Supplied records:
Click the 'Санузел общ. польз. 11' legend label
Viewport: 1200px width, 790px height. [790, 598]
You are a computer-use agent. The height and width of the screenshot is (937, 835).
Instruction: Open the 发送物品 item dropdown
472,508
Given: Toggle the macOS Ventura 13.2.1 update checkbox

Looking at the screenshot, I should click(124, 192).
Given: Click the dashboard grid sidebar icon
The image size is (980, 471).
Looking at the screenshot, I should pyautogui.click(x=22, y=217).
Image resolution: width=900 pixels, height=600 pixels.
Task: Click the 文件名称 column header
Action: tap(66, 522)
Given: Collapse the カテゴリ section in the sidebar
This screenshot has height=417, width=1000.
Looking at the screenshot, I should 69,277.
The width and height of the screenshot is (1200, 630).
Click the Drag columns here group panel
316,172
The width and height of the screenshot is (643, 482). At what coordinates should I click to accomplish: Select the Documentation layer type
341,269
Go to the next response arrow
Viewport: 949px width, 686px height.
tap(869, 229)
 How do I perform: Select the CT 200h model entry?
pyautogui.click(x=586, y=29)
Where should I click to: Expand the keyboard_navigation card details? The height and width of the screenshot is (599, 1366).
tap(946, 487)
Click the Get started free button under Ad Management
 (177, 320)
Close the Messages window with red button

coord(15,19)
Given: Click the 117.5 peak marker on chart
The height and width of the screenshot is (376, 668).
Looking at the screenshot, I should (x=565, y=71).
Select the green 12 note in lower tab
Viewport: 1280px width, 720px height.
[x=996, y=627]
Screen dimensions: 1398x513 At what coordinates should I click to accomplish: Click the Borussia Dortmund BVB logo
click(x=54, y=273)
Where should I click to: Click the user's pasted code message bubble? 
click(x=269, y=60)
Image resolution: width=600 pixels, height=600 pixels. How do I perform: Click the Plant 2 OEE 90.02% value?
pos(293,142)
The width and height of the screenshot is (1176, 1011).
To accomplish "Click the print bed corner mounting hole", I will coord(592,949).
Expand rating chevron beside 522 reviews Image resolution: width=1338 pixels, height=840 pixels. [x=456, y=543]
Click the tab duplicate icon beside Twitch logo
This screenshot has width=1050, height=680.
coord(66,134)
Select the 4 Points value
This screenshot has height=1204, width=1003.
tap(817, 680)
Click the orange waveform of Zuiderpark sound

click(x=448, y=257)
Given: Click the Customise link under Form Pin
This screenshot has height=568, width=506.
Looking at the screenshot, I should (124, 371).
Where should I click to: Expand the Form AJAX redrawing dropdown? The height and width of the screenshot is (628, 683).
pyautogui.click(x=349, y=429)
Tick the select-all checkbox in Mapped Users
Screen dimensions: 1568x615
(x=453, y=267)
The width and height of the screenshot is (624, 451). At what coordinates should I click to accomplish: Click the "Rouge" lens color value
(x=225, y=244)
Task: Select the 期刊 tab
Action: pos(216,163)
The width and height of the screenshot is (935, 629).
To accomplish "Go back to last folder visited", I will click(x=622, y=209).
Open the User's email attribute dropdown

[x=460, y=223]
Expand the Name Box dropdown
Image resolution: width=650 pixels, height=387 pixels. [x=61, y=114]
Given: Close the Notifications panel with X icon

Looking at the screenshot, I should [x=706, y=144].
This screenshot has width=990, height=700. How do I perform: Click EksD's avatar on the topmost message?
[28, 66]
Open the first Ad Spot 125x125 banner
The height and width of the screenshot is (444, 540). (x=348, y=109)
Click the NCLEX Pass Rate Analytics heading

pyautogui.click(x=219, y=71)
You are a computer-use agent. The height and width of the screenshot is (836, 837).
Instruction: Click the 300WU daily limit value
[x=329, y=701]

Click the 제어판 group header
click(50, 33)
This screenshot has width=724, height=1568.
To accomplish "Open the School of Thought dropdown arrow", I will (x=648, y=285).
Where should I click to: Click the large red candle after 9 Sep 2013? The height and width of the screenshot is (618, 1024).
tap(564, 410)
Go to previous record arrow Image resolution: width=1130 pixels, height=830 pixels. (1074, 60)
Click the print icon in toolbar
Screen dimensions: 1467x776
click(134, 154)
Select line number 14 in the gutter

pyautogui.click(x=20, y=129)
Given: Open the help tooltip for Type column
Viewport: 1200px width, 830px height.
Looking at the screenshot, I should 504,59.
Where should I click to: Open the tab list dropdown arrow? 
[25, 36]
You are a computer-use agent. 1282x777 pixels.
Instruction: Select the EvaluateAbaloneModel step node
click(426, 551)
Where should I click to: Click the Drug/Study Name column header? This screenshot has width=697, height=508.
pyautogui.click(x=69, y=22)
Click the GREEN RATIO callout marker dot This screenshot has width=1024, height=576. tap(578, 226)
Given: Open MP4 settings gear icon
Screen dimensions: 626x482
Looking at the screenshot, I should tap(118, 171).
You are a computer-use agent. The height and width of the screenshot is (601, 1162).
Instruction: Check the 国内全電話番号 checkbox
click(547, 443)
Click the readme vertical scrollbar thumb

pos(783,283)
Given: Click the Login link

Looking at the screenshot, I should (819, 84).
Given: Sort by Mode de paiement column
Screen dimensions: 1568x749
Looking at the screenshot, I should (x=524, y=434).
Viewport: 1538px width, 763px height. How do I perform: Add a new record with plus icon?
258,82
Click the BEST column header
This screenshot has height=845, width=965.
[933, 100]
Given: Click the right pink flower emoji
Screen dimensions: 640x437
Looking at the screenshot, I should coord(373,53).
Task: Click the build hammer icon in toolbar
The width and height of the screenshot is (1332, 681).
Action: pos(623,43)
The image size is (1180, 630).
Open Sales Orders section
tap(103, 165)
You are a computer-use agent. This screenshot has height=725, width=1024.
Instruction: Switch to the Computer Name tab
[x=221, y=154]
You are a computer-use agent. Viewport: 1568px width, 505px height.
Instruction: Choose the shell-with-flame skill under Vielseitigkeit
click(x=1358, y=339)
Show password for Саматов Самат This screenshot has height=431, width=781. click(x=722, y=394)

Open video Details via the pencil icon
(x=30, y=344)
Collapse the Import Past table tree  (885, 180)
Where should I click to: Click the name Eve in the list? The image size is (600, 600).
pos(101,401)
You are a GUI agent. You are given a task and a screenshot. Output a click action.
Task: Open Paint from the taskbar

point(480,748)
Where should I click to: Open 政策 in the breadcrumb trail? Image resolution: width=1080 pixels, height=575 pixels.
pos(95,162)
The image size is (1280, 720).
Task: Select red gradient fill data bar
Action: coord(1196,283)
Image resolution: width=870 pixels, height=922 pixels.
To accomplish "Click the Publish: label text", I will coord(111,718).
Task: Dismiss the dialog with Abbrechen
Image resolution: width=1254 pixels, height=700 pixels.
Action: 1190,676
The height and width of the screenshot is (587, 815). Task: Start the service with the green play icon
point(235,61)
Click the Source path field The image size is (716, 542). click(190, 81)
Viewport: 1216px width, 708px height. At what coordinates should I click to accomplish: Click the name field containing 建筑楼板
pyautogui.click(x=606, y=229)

Problem statement: Using the material above, gather every line that includes "sidebar".

Expected answer:
Given: Click the dashboard grid sidebar icon
Given: Collapse the カテゴリ section in the sidebar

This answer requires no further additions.